**Task brief**
Make a verbatim copy of the entries below; pictures stay out.
++++ Data to use ++++
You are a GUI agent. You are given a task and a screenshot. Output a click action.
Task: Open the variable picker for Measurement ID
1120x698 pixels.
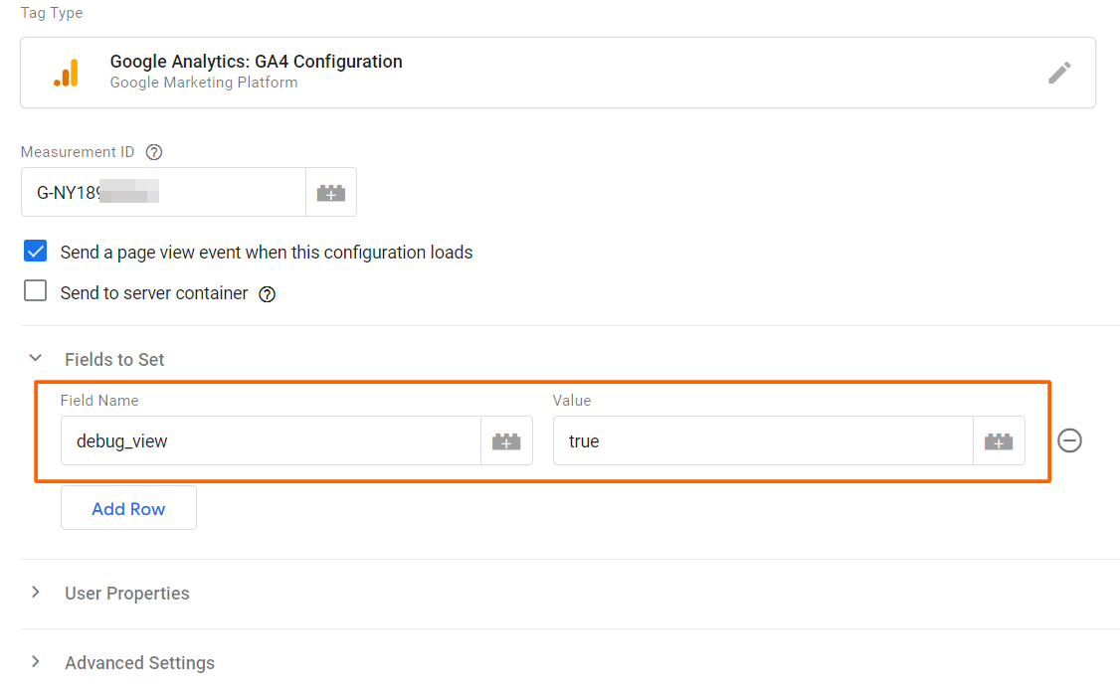click(331, 191)
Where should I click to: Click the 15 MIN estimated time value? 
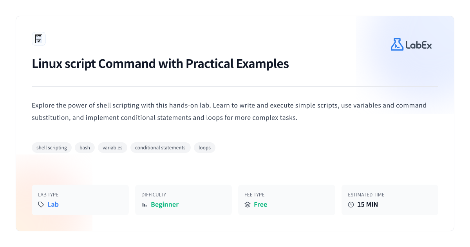(x=367, y=205)
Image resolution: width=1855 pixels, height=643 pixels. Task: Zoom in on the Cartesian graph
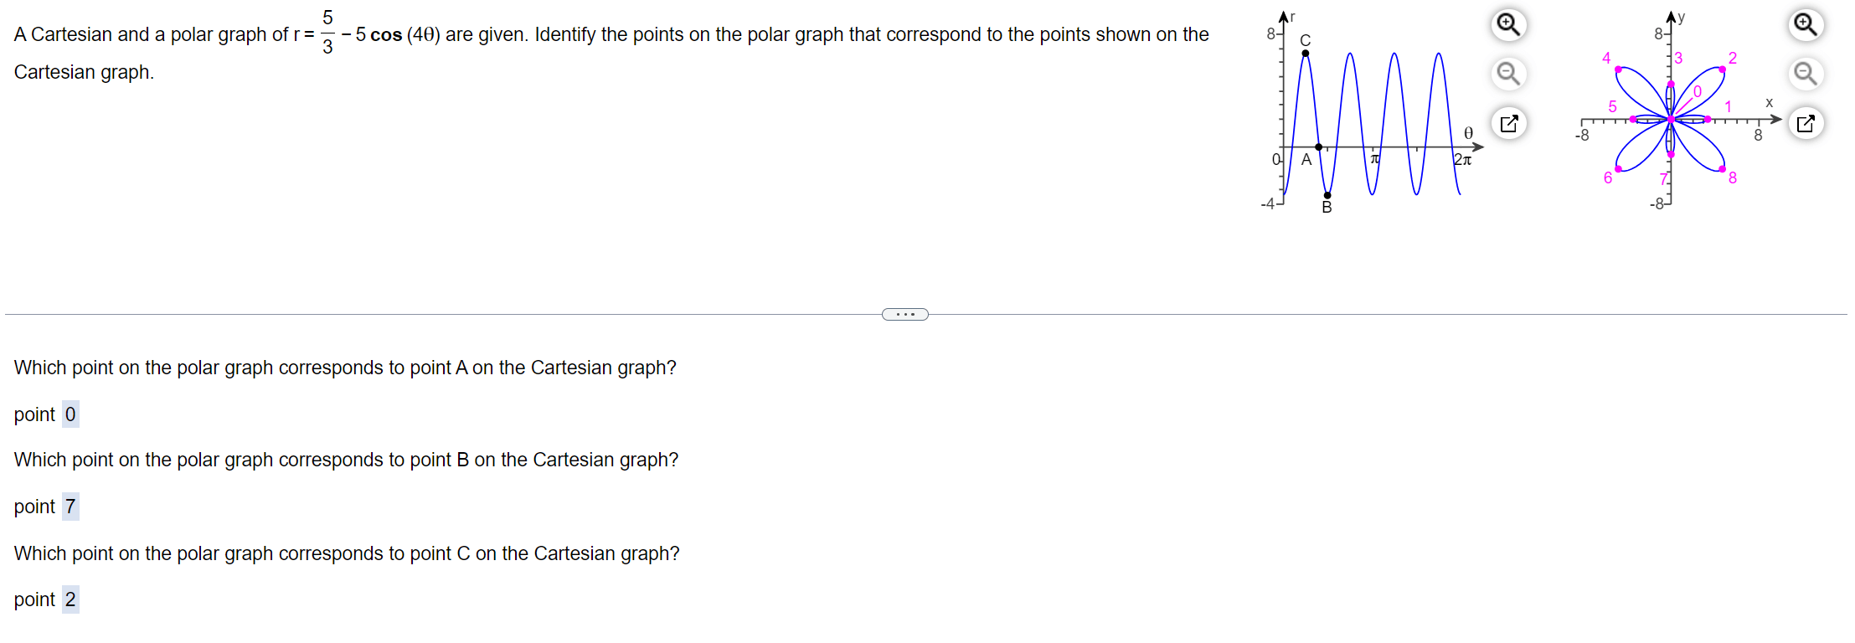tap(1508, 24)
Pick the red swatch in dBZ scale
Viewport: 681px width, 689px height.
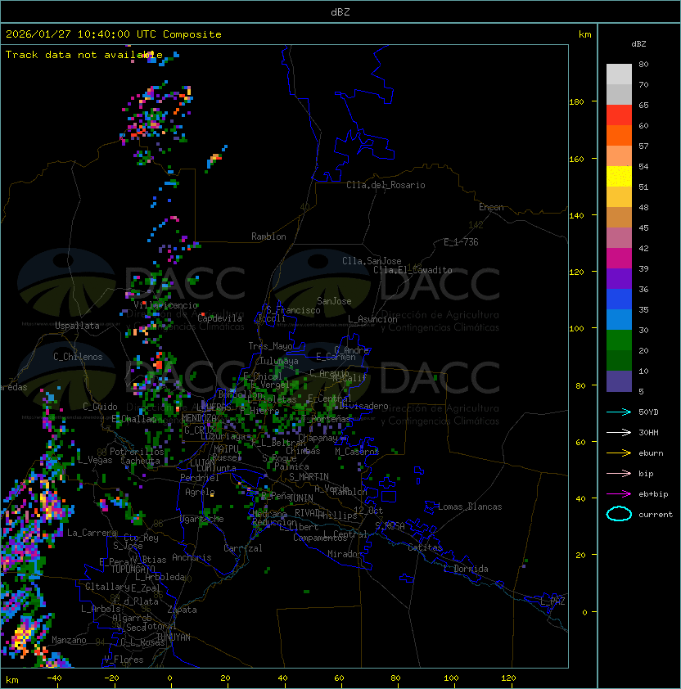coord(619,115)
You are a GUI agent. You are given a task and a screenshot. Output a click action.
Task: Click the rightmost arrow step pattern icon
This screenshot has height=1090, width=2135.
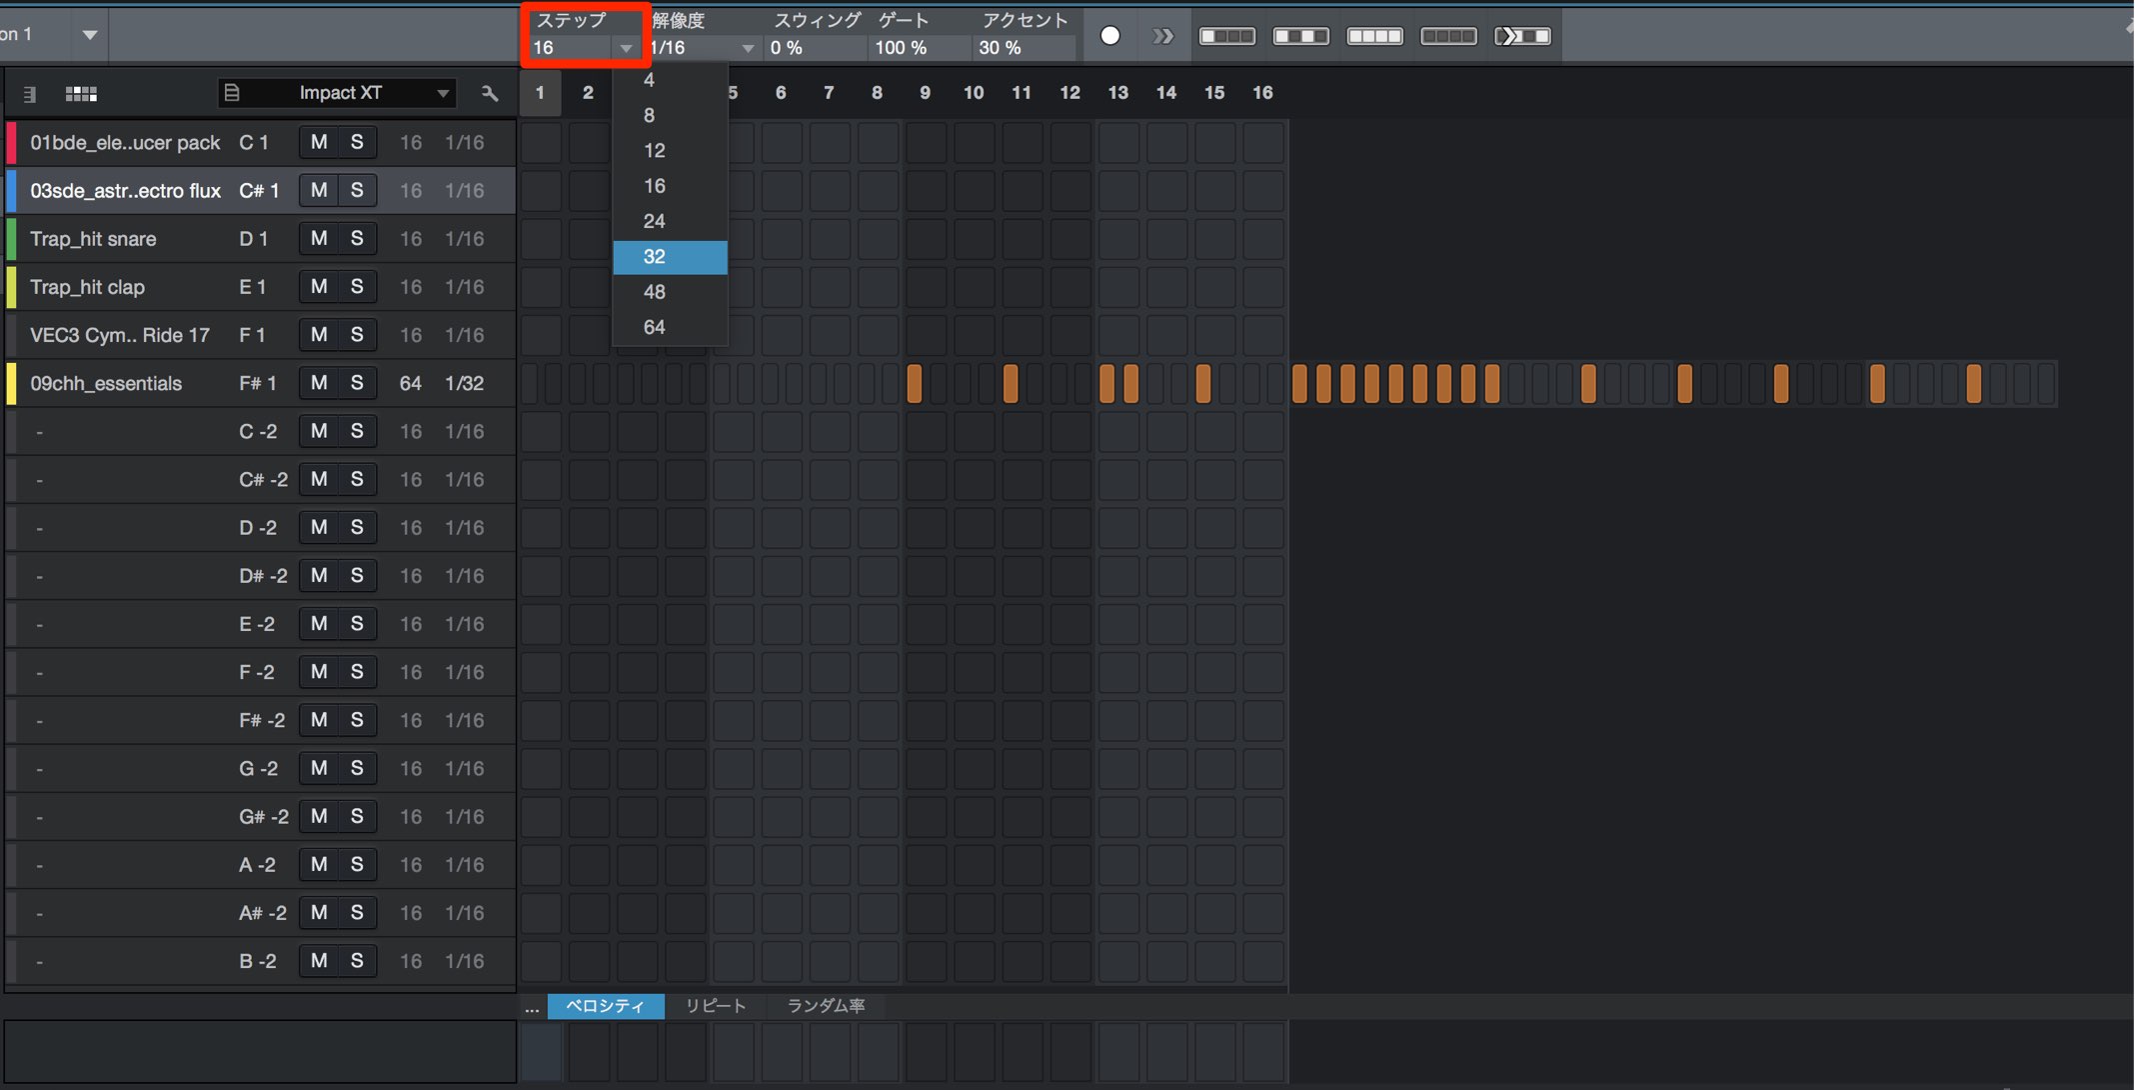(1522, 36)
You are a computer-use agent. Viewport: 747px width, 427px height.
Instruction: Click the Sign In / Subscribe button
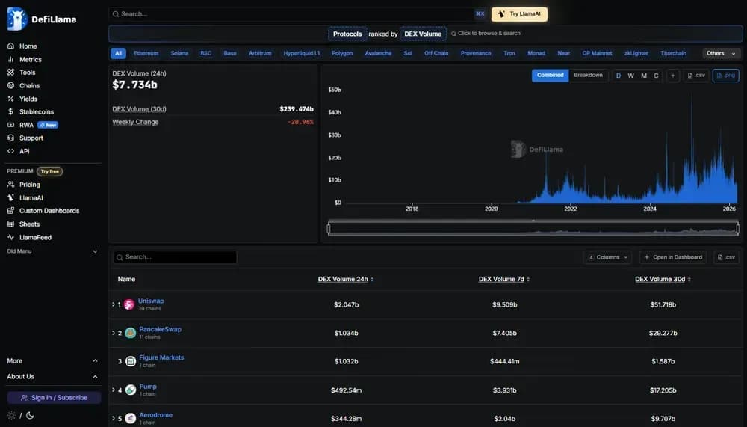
++++
**Response**
You are a GUI agent. You are given a task and a screenshot. Output a click action.
Task: Open the variable picker for Measurement ID
1120x698 pixels.
click(331, 191)
Where should I click to: Click the 15 MIN estimated time value? 
(x=367, y=205)
Image resolution: width=1855 pixels, height=643 pixels. Task: Zoom in on the Cartesian graph
tap(1508, 24)
Pick the red swatch in dBZ scale
Viewport: 681px width, 689px height.
coord(619,115)
You are a GUI agent. You are given a task and a screenshot. Output a click action.
Task: Click the rightmost arrow step pattern icon
This screenshot has height=1090, width=2135.
(1522, 36)
You are a computer-use agent. Viewport: 747px width, 427px height.
Instruction: Click the Sign In / Subscribe button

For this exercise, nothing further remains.